Epidermal growth factor enhances proliferation, migration, and invasion of follicular and papillary thyroid cancer in vitro and in vivo.

The prognosis of patients with follicular (FTC) and papillary (PTC) thyroid cancer depends on age and the size and extent of the tumor. Differentiated thyroid cancers bind more epidermal growth factor (EGF) than normal thyroid tissue, but the role of EGF in the proliferation and invasion of thyroid cancer is unknown. We investigated the effects of EGF on growth, migration, and invasion in a follicular thyroid cancer that metastasized to cervical lymph nodes and the lung (FTC 133, primary; FTC 236, lymph node; and FTC 238, lung metastasis) and in a papillary thyroid cancer (PTC-UC3).
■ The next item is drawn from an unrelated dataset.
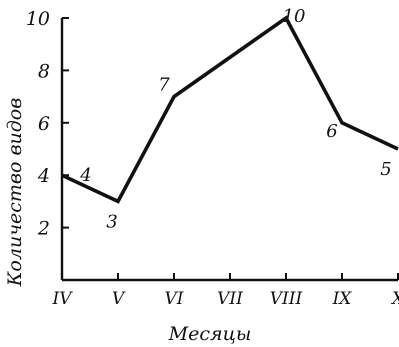  I want to click on x-tick-label: IV, so click(63, 299).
As measured by the formazan method (dimethylthiazol-diphenyltetrazolium bromide), EGF caused a dose- and time-dependent increase in the growth of FTC 133 and PTC-UC3 by 25%, but its stimulatory effect on growth of the metastatic FTC subclones was smaller (FTC 236, 14%; FTC 238, 8%; P < 0.001). EGF also enhanced the ability of all cell lines to migrate (through 8-microns pore membranes without Matrigel) or invade (membranes with Matrigel). Migration of FTC 133 was enhanced from 86% migrated tumor cells to 95% after 72 h (P < 0.02). Again, stimulation by EGF was lower in FTC 236 and FTC 238. EGF increased migration in PTC-UC3 from 49% to 58%. EGF stimulated invasion of FTC 133 from 17.5% to 24.9%. In the absence of EGF, FTC 238 was the most invasive tumor, but, again, the EGF stimulatory effect was less pronounced than in the primary tumor. EGF stimulated the invasion of PTC-UC3 from 10.9% to 14.3% (P < 0.03). EGF also stimulated the growth of thyroid cancer xenografts in nude mice. Although all FTC cell lines were 100% tumorigenic in nude mice, PTC-UC3 was less tumorigenic. However, after sc inoculation of EGF-pretreated tumor cells, 7 of 10 animals developed tumors (mean size, 2.3 cm3) compared to 2 of 10 animals (mean size, 1.4 cm3) in the control group (P < 0.02). In summary, EGF stimulates the growth and invasion of differentiated thyroid cancer cells in culture and in nude mice. Escape from growth factor control, such as in FTC 236 and FTC 238, may be an important step in the development of metastatic thyroid cancer.